■ **MATERIAL**
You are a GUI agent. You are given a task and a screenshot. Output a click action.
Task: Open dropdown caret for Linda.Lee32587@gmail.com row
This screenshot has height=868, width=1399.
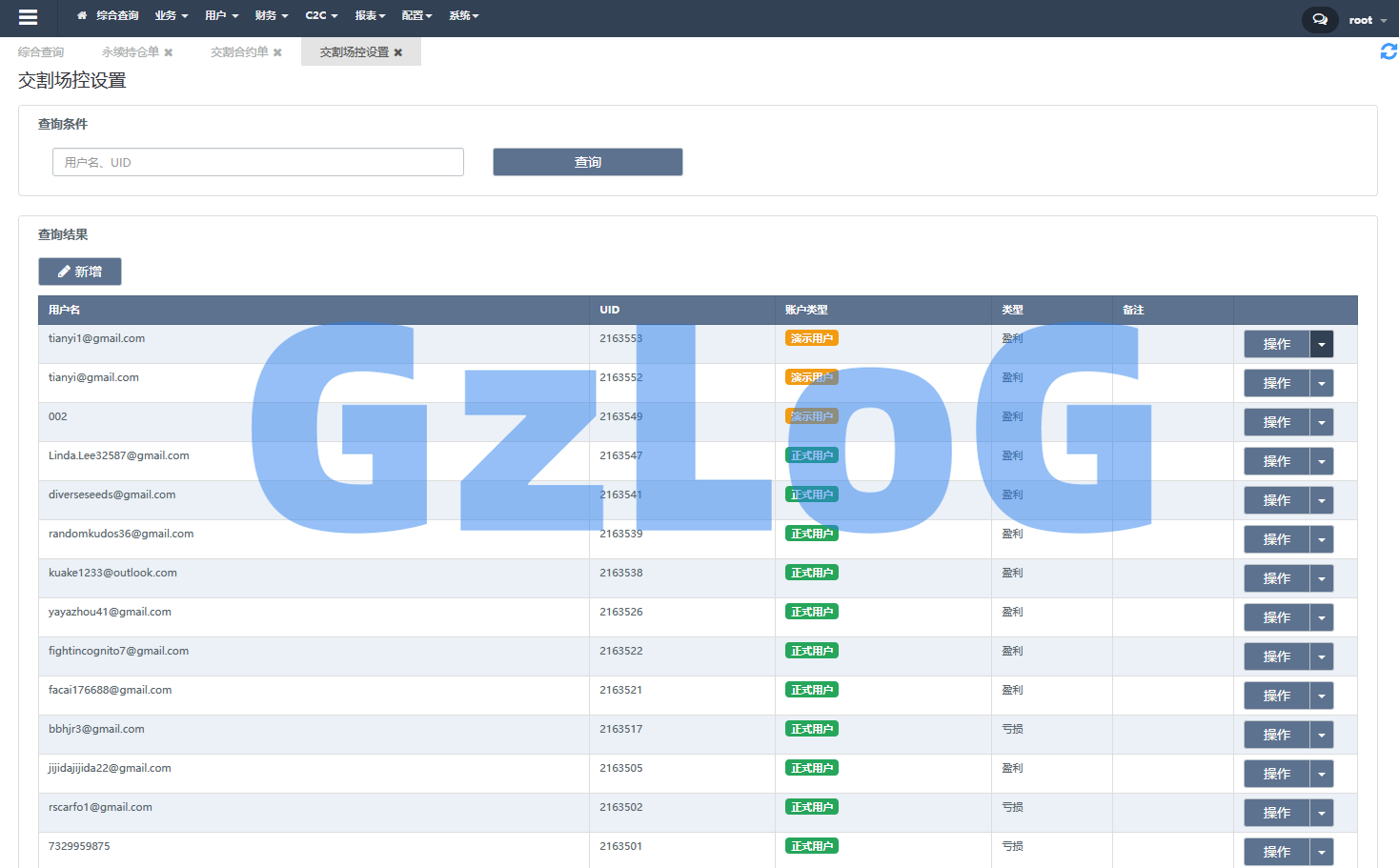click(x=1321, y=461)
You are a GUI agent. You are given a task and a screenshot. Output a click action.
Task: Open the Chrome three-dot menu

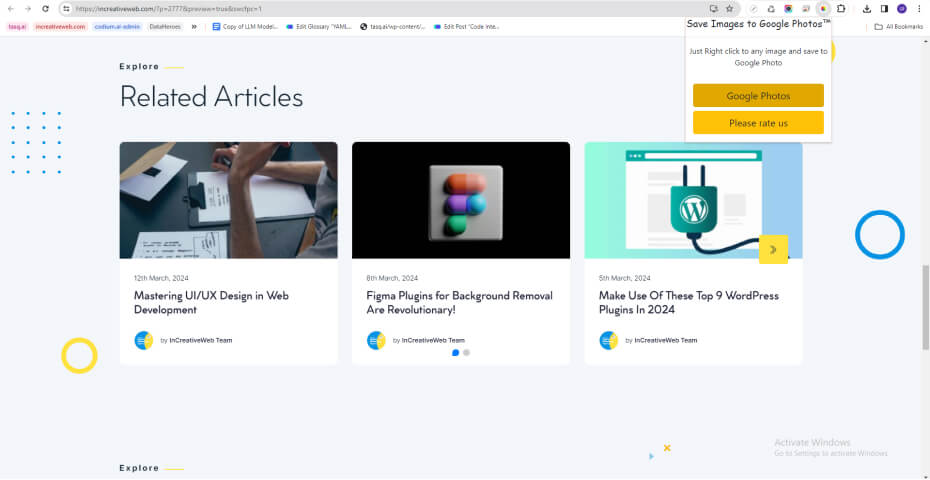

■ **DIRECTIVE**
Could you express the lines above as a Markdown table with a Row column for the row number and a Text column for the line, skipping the blank lines? Leave the pictures out of your answer.

■ **TASK RESPONSE**
| Row | Text |
|---|---|
| 1 | You are a GUI agent. You are given a task and a screenshot. Output a click action. |
| 2 | Task: Open dropdown caret for Linda.Lee32587@gmail.com row |
| 3 | This screenshot has height=868, width=1399. |
| 4 | click(x=1321, y=461) |
| 5 | You are a GUI agent. You are given a task and a screenshot. Output a click action. |
| 6 | Task: Open the Chrome three-dot menu |